■ SUPPLIED RECORDS ■
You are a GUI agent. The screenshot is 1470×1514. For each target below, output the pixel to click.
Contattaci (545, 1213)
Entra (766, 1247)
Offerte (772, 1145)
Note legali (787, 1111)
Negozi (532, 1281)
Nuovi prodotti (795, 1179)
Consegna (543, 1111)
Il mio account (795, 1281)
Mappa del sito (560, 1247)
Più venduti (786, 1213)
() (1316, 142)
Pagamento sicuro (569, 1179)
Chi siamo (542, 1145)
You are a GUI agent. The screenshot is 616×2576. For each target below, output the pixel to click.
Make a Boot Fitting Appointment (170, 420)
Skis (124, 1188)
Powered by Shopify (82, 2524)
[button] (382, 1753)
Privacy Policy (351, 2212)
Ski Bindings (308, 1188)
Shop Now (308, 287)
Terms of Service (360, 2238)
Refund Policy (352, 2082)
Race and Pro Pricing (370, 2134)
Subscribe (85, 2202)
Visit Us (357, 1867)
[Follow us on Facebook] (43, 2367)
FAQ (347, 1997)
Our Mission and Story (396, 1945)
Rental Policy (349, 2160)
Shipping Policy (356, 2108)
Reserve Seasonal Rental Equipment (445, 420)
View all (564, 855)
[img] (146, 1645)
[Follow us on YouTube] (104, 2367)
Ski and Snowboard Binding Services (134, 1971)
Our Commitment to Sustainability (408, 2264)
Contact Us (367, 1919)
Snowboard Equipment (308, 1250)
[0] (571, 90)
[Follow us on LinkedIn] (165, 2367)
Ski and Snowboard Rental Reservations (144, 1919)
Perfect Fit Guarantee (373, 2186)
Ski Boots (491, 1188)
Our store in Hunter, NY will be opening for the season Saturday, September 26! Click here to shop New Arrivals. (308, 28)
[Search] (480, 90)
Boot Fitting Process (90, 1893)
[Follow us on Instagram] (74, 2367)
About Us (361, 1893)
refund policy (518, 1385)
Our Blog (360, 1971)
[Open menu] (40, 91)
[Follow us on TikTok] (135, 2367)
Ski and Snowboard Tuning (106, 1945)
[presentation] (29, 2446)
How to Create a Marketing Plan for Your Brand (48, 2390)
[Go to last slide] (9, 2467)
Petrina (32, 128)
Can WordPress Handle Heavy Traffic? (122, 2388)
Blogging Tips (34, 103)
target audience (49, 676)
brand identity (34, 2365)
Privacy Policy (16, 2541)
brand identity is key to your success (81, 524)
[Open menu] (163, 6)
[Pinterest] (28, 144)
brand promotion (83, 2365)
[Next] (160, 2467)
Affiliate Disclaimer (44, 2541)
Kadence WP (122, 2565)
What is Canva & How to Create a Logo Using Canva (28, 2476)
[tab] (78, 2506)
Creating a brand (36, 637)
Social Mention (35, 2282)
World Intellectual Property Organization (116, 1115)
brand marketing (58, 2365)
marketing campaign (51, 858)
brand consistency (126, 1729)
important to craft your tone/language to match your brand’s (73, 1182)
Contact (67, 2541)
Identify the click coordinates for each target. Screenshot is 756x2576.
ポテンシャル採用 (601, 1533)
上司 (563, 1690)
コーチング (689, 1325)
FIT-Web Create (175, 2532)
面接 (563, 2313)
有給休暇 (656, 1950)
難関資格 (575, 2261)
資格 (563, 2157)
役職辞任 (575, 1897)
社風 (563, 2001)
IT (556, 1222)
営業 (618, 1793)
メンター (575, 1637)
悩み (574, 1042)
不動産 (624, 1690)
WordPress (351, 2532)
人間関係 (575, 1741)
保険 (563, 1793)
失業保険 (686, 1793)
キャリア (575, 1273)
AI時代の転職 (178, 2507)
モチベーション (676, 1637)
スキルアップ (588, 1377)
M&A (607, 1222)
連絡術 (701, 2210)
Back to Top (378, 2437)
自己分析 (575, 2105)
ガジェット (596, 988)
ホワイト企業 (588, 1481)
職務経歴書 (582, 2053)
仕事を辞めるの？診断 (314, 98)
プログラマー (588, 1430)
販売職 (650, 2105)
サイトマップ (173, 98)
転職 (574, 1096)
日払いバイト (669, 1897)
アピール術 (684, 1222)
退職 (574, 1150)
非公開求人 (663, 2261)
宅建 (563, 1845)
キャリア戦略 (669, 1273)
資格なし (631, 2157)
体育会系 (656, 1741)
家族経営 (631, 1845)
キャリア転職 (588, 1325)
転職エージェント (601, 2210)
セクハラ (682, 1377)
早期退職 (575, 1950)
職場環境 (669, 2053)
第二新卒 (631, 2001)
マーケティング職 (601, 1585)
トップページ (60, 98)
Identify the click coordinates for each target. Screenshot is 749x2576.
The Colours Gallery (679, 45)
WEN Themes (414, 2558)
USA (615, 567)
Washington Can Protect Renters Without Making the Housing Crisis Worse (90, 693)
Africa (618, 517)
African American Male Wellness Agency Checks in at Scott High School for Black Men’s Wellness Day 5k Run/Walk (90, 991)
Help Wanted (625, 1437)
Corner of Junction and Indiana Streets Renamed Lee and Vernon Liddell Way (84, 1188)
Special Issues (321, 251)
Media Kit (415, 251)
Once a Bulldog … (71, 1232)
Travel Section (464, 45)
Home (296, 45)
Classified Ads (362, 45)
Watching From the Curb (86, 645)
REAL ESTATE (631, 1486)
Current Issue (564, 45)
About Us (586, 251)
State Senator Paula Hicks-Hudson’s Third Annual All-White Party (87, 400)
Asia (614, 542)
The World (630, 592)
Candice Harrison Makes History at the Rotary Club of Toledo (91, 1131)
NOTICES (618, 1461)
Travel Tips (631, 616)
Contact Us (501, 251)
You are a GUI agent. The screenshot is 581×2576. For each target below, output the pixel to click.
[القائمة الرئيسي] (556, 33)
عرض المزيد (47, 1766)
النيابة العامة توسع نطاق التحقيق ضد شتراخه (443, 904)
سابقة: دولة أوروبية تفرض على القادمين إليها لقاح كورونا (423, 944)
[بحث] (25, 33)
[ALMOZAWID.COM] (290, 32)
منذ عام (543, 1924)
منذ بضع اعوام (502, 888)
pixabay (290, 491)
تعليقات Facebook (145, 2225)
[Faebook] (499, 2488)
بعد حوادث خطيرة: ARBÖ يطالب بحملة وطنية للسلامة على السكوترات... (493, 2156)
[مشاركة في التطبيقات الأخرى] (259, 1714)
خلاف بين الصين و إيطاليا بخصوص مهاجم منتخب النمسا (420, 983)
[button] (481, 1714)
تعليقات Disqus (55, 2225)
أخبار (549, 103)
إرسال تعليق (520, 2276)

■ ABOUT THIS EXERCISE ■
Only one stretch of the records above is wanted: the lines between the one holding "スキルアップ (588, 1377)" and the one holding "マーケティング職 (601, 1585)", inclusive, reproduced exactly.

■ RESULT FOR THIS EXERCISE ■
スキルアップ (588, 1377)
M&A (607, 1222)
連絡術 (701, 2210)
Back to Top (378, 2437)
自己分析 (575, 2105)
ガジェット (596, 988)
ホワイト企業 (588, 1481)
職務経歴書 (582, 2053)
仕事を辞めるの？診断 (314, 98)
プログラマー (588, 1430)
販売職 (650, 2105)
サイトマップ (173, 98)
転職 (574, 1096)
日払いバイト (669, 1897)
アピール術 (684, 1222)
退職 (574, 1150)
非公開求人 (663, 2261)
宅建 (563, 1845)
キャリア戦略 (669, 1273)
資格なし (631, 2157)
体育会系 (656, 1741)
家族経営 (631, 1845)
キャリア転職 (588, 1325)
転職エージェント (601, 2210)
セクハラ (682, 1377)
早期退職 (575, 1950)
職場環境 (669, 2053)
第二新卒 (631, 2001)
マーケティング職 (601, 1585)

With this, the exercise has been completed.